Med Mal Sweeps are done annually to review cases and ensure they are on track to comply with NRS 41A.061.1(b) which states: The court shall, after due notice to the parties, dismiss an action involving professional negligence if the action is not brought to trial within 3 years after the date on which the action is filed.

“We called a lot of cases and we got a lot done. The sweeps offer a good opportunity for attorneys to take stock of their cases to ensure that they are moving along as they should,” said Judge Wiese. ”Court staff did an excellent job preparing and keeping things moving with this large volume of cases. I appreciate the work that all those involved put in to get this done.”

Judge Wiese enters the status check process well prepared. Each judge who handles med/mal cases provides their stack of cases and other relevant information to Judge Wiese’s judicial executive assistant Tatyana Ristic who gets things in order so the process moves like clockwork.

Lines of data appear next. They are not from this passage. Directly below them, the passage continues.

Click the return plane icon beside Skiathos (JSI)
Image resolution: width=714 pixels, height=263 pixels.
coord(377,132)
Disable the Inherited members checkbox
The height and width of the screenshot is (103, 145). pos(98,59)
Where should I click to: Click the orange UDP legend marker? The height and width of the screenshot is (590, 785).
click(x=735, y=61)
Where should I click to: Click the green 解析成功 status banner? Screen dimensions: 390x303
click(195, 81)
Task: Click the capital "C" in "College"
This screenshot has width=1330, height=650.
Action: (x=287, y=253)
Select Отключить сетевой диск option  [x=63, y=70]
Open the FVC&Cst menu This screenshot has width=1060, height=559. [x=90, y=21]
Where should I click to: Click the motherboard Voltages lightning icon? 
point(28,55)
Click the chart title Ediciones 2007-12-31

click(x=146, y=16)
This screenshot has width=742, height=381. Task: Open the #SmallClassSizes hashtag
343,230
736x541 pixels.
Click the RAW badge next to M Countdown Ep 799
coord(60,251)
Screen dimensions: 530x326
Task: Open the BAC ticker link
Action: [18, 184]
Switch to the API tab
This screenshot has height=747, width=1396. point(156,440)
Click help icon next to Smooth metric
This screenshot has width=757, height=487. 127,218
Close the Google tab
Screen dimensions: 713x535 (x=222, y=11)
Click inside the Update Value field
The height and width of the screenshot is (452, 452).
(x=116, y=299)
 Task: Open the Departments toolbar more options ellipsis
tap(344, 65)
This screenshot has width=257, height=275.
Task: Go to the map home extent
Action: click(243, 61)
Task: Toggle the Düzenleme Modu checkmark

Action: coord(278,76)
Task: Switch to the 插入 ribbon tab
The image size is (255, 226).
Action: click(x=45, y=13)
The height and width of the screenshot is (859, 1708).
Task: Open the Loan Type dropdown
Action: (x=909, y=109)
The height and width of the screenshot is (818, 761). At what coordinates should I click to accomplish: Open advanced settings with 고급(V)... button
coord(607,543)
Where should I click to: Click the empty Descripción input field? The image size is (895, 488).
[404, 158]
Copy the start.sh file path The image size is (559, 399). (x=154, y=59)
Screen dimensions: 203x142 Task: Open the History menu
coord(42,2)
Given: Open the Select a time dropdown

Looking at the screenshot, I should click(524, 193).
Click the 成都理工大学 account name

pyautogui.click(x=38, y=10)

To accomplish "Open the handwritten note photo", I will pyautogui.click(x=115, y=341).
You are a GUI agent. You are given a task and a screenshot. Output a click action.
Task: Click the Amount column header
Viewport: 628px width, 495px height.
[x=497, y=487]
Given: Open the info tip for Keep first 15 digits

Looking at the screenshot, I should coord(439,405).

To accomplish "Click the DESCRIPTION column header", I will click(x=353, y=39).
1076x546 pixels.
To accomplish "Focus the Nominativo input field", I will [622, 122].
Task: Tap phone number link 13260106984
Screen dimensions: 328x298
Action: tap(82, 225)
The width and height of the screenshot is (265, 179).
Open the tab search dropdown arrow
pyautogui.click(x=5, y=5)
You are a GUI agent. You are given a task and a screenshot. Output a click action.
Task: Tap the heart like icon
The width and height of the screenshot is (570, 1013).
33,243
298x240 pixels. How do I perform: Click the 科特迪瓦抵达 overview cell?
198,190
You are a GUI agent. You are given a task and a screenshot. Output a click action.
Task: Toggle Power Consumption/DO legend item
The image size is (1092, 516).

NRS 41A.061.1(b) http://www.leg.state.nv.us/nrs/nrs-041a.html#NRS041ASec061

NRS 41A.061  Dismissal of action for failure to bring to trial; effect of dismissal; adoption of court rules to expedite resolution of actions.

1.  Upon the motion of any party or upon its own motion, unless good cause is shown for the delay, the court shall, after due notice to the parties, dismiss an action involving professional negligence if the action is not brought to trial within 3 years after the date on which the action is filed.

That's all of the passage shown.